[EXTRACTED DATA]

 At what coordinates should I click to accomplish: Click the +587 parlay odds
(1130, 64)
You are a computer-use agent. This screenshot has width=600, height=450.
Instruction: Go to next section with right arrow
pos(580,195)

[/EXTRACTED DATA]

ASSIGNED TASK
Restate the data above word for word.

TASK OUTPUT
 At what coordinates should I click to accomplish: Click the +587 parlay odds
(1130, 64)
You are a computer-use agent. This screenshot has width=600, height=450.
Instruction: Go to next section with right arrow
pos(580,195)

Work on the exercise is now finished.